## [Work to complete]
Transcribe the records below exactly as written, from the opening line through the line that contains "Subscribe (110, 1334)".

--- Data records ---

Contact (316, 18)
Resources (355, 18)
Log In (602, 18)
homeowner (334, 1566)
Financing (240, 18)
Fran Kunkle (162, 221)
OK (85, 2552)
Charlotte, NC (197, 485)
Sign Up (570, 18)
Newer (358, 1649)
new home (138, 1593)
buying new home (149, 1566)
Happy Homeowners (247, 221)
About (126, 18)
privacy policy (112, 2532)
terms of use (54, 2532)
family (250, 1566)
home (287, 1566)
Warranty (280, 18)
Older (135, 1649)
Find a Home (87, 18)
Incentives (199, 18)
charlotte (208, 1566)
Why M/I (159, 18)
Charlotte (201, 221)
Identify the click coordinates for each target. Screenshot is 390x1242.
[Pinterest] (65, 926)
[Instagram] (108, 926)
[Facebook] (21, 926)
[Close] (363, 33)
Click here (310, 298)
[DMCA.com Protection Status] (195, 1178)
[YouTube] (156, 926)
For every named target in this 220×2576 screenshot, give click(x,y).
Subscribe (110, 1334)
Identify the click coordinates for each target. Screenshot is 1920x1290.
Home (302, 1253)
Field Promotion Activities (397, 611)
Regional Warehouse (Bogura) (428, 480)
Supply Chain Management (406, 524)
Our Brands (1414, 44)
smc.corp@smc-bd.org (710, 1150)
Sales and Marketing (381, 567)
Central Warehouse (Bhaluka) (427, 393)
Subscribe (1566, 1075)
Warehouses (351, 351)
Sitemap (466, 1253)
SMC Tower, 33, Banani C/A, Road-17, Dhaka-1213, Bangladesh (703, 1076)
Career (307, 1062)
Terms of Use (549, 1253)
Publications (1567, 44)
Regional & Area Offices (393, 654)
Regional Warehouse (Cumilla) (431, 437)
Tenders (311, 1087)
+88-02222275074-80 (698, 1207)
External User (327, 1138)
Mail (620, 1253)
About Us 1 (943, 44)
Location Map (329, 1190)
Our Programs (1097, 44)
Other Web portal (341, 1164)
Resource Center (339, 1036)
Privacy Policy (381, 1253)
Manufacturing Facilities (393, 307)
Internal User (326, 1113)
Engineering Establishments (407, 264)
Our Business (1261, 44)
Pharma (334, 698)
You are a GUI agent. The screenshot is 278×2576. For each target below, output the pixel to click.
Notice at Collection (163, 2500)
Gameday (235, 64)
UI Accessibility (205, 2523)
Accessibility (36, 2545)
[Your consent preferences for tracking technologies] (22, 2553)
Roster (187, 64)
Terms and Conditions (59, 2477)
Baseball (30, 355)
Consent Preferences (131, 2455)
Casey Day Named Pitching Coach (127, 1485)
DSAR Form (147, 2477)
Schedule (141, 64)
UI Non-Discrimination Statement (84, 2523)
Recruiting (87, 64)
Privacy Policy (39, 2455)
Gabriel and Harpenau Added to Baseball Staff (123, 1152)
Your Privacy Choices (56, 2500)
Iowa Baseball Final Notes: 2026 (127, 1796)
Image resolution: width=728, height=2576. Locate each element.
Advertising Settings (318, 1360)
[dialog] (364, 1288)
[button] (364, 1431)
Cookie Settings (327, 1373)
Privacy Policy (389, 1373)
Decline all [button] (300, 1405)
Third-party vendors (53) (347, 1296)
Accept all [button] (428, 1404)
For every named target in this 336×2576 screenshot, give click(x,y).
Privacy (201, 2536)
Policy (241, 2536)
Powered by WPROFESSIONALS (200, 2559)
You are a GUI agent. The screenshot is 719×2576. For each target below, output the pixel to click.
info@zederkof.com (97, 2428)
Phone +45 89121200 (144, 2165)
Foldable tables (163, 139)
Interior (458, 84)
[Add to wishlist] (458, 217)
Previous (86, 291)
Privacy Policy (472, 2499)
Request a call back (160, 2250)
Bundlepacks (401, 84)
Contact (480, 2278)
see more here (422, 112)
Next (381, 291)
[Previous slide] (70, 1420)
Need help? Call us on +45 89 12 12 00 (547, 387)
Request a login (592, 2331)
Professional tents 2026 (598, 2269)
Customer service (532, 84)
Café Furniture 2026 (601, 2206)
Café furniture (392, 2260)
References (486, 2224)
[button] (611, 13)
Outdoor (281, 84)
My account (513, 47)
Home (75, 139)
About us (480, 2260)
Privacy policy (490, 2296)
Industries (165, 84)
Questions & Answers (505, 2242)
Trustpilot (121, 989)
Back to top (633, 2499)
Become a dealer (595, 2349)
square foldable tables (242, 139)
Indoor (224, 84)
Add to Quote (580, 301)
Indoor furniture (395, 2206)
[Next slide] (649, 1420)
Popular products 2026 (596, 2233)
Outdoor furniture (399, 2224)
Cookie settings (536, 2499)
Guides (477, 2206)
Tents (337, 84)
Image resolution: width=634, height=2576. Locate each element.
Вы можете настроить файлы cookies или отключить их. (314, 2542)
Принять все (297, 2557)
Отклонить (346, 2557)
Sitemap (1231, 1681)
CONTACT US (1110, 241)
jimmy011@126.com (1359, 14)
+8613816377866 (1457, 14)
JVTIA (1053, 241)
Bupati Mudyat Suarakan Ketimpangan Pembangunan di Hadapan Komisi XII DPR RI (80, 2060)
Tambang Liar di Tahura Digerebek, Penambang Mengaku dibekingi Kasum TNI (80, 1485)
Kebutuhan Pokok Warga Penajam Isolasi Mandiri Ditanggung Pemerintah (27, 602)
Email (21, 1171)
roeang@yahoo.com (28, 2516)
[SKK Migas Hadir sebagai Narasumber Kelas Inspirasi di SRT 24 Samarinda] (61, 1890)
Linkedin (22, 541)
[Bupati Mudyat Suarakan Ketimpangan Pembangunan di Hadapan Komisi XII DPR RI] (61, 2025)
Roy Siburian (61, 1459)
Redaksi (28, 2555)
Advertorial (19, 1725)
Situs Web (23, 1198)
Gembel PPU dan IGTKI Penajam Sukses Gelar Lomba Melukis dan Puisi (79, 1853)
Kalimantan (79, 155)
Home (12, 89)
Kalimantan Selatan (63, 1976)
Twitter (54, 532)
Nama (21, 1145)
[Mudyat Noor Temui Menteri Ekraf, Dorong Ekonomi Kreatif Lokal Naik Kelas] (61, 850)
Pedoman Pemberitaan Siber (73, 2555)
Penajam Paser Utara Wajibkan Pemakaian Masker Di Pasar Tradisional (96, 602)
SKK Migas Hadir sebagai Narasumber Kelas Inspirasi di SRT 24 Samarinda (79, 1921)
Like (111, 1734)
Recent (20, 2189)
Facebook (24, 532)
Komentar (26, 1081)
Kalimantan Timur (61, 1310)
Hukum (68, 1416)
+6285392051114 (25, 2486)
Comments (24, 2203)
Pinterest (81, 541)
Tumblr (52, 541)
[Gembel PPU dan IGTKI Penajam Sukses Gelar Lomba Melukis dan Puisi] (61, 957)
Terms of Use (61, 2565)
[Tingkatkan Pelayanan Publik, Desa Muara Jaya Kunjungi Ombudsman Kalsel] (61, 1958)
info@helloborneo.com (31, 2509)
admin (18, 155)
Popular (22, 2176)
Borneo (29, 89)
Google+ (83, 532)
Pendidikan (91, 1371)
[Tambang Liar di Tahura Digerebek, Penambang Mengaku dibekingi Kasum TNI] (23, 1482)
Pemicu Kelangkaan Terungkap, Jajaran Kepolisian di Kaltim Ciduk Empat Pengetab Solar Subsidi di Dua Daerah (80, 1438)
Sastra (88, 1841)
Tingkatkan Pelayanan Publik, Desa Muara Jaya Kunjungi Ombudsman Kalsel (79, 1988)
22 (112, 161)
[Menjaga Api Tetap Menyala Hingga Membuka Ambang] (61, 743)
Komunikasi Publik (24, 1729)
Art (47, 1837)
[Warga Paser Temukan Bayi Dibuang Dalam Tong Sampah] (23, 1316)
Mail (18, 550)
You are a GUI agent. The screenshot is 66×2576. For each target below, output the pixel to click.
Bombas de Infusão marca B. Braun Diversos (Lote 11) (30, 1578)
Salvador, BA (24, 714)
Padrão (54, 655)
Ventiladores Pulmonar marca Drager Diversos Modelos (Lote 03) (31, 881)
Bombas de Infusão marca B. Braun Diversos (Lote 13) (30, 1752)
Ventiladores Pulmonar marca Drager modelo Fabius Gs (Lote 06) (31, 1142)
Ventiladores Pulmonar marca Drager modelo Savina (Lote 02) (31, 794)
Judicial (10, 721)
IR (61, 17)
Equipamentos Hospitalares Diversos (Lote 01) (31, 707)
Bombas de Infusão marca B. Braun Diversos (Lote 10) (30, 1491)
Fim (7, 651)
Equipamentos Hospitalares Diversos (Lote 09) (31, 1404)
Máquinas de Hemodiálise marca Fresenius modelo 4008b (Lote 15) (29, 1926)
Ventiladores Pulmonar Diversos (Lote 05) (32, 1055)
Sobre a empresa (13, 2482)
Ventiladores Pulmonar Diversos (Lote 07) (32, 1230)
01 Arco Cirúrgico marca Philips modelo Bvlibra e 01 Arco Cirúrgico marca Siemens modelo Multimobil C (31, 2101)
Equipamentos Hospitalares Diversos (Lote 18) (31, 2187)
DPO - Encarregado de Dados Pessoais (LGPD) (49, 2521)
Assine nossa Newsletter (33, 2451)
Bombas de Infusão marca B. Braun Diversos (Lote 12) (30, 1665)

---

## [Exercise answer]
Contact (316, 18)
Resources (355, 18)
Log In (602, 18)
homeowner (334, 1566)
Financing (240, 18)
Fran Kunkle (162, 221)
OK (85, 2552)
Charlotte, NC (197, 485)
Sign Up (570, 18)
Newer (358, 1649)
new home (138, 1593)
buying new home (149, 1566)
Happy Homeowners (247, 221)
About (126, 18)
privacy policy (112, 2532)
terms of use (54, 2532)
family (250, 1566)
home (287, 1566)
Warranty (280, 18)
Older (135, 1649)
Find a Home (87, 18)
Incentives (199, 18)
charlotte (208, 1566)
Why M/I (159, 18)
Charlotte (201, 221)
Identify the click coordinates for each target. Screenshot is 390x1242.
[Pinterest] (65, 926)
[Instagram] (108, 926)
[Facebook] (21, 926)
[Close] (363, 33)
Click here (310, 298)
[DMCA.com Protection Status] (195, 1178)
[YouTube] (156, 926)
For every named target in this 220×2576 screenshot, give click(x,y).
Subscribe (110, 1334)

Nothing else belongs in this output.